For the past year, Hannah has had strabismus (her eyes turned inward). We see it in all her pictures, and I got used to looking into the beautiful brown eyes and seeing them crossed, but she still would be able to gaze back into my eyes. Classic Gaucher symptom that you just eventually learn to overlook and assume as normal.
Hannah and I would cuddle for hours and just look at each other. We always said that for a nonverbal child, she is incredible expressive and you know what she is feeling because of her eyes.
That is completely gone now. All of it.
The strabismus is gone. Not even a sign of it anymore. Hannah’s eyes are now both straight ahead in the middle. She can’t move them left to right anymore or even up and down. The nurses say they still react to light, but what does that really mean in terms of what is going on?
We also wonder if she can still see us. Could she have lost part of her vision or even all of it?
Even if I put my face strategically right in front of hers so she can make eye contact, it just doesn’t happen. She has the actions of how a blind person uses their eyes, but whether or not that is the case, we just don’t know. But then there are those rare times where we will lay on her side and let her watch her iPad (Wiggles or Elmo) for about 5 to 10 minutes (before it is obvious she isn’t interested) – but unlike two weeks ago, she really doesn’t seem to pay attention to the screen and just seems to listen to it for a few minutes.
Could one of the meds be causing this?

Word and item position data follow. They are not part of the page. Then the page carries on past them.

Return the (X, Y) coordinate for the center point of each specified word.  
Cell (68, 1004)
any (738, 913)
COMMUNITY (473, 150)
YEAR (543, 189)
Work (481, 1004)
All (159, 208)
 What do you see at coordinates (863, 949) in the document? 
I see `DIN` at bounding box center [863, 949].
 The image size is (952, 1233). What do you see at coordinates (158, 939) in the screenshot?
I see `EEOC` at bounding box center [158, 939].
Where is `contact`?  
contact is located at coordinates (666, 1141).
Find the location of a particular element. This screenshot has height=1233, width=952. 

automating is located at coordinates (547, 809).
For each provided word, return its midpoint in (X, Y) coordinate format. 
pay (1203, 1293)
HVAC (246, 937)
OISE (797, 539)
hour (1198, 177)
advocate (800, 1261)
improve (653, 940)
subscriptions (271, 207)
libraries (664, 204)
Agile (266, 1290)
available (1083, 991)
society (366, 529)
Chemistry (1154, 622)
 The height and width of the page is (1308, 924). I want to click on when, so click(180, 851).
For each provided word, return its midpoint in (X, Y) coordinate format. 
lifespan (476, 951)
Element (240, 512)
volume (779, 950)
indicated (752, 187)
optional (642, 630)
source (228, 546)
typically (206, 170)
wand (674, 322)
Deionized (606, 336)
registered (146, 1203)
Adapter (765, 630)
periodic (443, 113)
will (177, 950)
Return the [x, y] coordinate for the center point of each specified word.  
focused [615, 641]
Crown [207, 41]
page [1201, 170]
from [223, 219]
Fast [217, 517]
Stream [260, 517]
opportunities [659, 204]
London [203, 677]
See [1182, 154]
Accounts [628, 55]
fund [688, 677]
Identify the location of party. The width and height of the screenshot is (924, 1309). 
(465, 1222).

Is it progression of her disease? Why two weeks ago, even in the hospice, she was able to make eye contact with us but now it is almost if she looks right through us, never making that connection. I think it is time to send off an email to her NIH pediatrician and see if she has any insight.
I feel like my only way of having two-way communication with my baby girl is gone. We couldn’t have conversations with words or signs. Losing that bond with her now, not being able to have her really see in my eyes how much I love her and how much I hurt for her…just so mean. This disease is so damn mean and cruel.
Gauchers Disease is very cruel, the pain and suffering these angels feel and go through is just so inhumane. Praying for comfort andpeace in your hearts.
Carrie, I’m so sorry about this new development and hope it’s temporary. Remember, Hannah can feel your love through your touch also. You know her best and will find a way to reach her…. ((hugs))
So upset for you! I know how you cherish those gazes. Remember though, even if she can’t see you, she hears you, feels you, smells you. She knows that her loving Mommy and Daddy are there.
Jobyna is legally blind, so I know what you mean. The longing for eye contact is sometimes unbearable.
But me and my nurse had a very special experience the other day. Jobyna was hooked up to her o2and heart monitor. When I layer down next to her and hugged her, we saw her heart beat go up! We were touched to see it and very encouraging to know that my blind and nonverbal child feels perfectly!
My heart aches for you Carrie. I wish so badly that these diseases didn’t exist.